Food, Glorious Food!

When the Europeans arrived on the continent, they did not find the gold and silver they sought. Nor did they find exotic spices. But what they did find was an abundance of food, much of which they had never seen before. Many foods commonly eaten today were indigenous to the Americas. Whether they were first cultivated in the north or the south, they quickly spread through the entire continent.

The top seven foods that make up much of the world’s diet today originated in the Americas. And many give credit to the Native Americans for their cultivation.

Topping the list in worldwide production is corn, also known as maize. The early Pueblo in the southwest region of North America planted this crop as early as 1200 B.C. Grown initially as grain, corn wasn’t eaten on the cob as we do today. The grain was ground into flour for cornbread or tortillas or eaten as mush in combination with other foods.

Second on the list, the perfect companion for corn is the humble bean. It is a nutritious source of protein and provides the nutrients missing in corn. Additionally, it replaces the nitrogen which the corn plant removes from the soil.

The third is squash, the final element of what is often referred to as the “Three Sisters”. Whether pumpkin, gourds, or hearty winter squash, the natives planted it alongside their corn and beans. In combination, the three provide a nutrient-rich superfood. The entire plant was used, and the seeds were often roasted and eaten as a snack.

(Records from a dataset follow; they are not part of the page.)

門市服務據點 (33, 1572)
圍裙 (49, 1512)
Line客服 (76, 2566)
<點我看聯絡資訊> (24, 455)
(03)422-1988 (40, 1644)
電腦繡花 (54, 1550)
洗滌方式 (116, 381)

The potato, now ranking fourth in international food production, enters the world stage from Peru. This tuber may not look like much, but it packs a punch with every vitamin except A and D. It is also a major source of protein. Initially ignored by Europeans, it became a staple food of the peasant class once it adapted to the climate of Europe.

A much later crop to be accepted by the Europeans was the tomato, a member of the nightshade family. Along with its cousin, the tomatillo, they were used in most Aztec cuisine and came in yellow and red varieties. Thomas Jefferson, who had stomach problems when eating meat, experimented in his gardens with tomato varieties. However, most people who came to his home for dinner shunned them. Centuries later, they became popular in cooking, though people rarely ate them raw. Who can imagine Italian or Spanish dishes without tomatoes today?

The first mention of #6 in our list dates to central Mexico, 6,500 years ago, where we find the first mention of chile peppers. But the Aztecs took them over and made Capsicum annuum famous. Italy, Spain, and Hungary were the first European countries to adopt them into their cooking. When the Portuguese traders introduced them to India, a culinary sensation was created.

And finally, my favorite, Cacao. It is rumored Montezuma drank fifty cups a day of hot chocolate. But this was not the sweet beverage we know. Its intensely bitter taste consisted of ground raw beans flavored with chile peppers and flowers. It wasn’t until Spanish friars brought the beans home in the 16th century that we saw them mixed with cinnamon and sugar and drunk by the elite.

So, in my opinion, the native Americans were indeed sitting on a gold mine.